We live in the age of the internet - and in many ways this is a great thing for us. We can Google any artwork we want and it will appear on the screen in front of us. We can see a lot of art this way - but are we really seeing it? In so many instances - NO! No, that tiny image on the screen is a very poor representation of the real work of art.
I'm going to illustrate this from a trip my husband and I took to Amsterdam. He wanted to go to the Rijksmuseum to see Rembrandt's "The Night Watch." It has always been a favorite of his. This wasn't on my must see list so I hadn't prepared - I was vaguely familiar
with the painting - I had seen pictures of it. In thosse pictures I could see the 2 central figures and that there is some interplay of light and dark. I didn't find it very interesting.
When we stepped into the gallery and I saw the actual painting I was astonished. This painting is not just large - it is immense. It is approximately 14 feet by 20 feet. If you are currently at home - look at the wall opposite you. The painting is probably twice as tall as that wall and in many cases will be longer than the wall. There are dozens of people in it and each is fascinating. The use of light and dark is genius - that is so clear in the actual painting. I stared happily at it for quite some time.

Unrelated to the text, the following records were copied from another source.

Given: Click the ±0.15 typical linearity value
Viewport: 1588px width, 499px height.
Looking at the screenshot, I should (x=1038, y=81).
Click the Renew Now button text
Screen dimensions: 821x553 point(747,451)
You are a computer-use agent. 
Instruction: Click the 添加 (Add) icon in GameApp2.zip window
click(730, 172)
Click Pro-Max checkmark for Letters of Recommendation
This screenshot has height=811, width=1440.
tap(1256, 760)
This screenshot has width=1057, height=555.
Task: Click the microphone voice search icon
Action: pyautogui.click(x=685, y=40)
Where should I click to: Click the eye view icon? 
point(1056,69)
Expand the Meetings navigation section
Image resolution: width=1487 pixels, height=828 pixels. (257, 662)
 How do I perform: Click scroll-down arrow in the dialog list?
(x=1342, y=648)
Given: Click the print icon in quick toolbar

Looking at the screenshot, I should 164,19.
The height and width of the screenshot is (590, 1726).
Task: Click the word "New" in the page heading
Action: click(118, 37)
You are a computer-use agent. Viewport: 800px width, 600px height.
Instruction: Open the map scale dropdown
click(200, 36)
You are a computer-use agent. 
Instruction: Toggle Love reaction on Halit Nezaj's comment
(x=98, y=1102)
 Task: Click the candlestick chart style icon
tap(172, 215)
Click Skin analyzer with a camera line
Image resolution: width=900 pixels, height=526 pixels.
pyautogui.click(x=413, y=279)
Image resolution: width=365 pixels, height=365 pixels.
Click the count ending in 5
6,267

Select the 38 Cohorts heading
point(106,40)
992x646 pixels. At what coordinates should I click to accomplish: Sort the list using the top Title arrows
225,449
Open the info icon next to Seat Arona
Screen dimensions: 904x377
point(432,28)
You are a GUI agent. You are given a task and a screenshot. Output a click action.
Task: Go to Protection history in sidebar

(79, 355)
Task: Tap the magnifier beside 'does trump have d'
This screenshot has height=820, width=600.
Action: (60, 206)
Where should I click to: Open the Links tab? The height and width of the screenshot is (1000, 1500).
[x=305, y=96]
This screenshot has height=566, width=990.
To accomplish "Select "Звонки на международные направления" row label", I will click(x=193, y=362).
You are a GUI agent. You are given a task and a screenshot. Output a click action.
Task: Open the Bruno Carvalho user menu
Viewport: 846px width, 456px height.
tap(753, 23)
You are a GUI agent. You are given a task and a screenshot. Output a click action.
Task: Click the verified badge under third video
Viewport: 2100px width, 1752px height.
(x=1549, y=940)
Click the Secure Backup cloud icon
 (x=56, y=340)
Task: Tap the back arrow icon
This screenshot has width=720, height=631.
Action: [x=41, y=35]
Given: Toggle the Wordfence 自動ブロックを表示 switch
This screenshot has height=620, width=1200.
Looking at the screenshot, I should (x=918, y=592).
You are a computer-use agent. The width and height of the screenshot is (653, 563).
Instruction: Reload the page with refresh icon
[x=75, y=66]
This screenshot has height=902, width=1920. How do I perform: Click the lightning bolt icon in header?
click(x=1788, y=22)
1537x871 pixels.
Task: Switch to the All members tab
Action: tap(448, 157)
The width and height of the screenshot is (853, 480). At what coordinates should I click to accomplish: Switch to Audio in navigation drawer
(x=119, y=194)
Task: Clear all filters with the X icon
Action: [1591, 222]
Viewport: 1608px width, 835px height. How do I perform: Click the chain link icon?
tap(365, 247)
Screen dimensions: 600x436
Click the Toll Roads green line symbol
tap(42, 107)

The second example is not a specific painting but all of Van Gogh's work and the Van Gogh museum. In this case - size is not really the issue. Most of Van Gogh's paintings are fairly small. What you miss is the texture. There are no pictures of Van Gogh's paintings that represent them well because you cannot see the texture. It is a vital part of his paintings giving them much more depth and emotion than is conveyed by a flat image. Another reason to go to this museum is that it is wonderful to be able to view so many paintings by one artist in one place. Usually you are lucky if there are several paintings by an artist you like in one museum. Frequently there will only be one painting to represent a particular artist.
When you can see so much of an artist's work you get a much better understanding of the artist. It's an opportunity to seize if you happen to like a particular artist and like many people I am very fond of Van Gogh. I particularly enjoyed the paintings of almond and peach trees in the spring - they are joyful! This provides a strong contrast to many of his other paintings. The Van Gogh museum is definitely a favorite of mine.
My family and I are about to leave for France. We will start in Paris and then explore the Normandy coast. There will be many opportunities to revel in art. I will share some of our adventures when we return.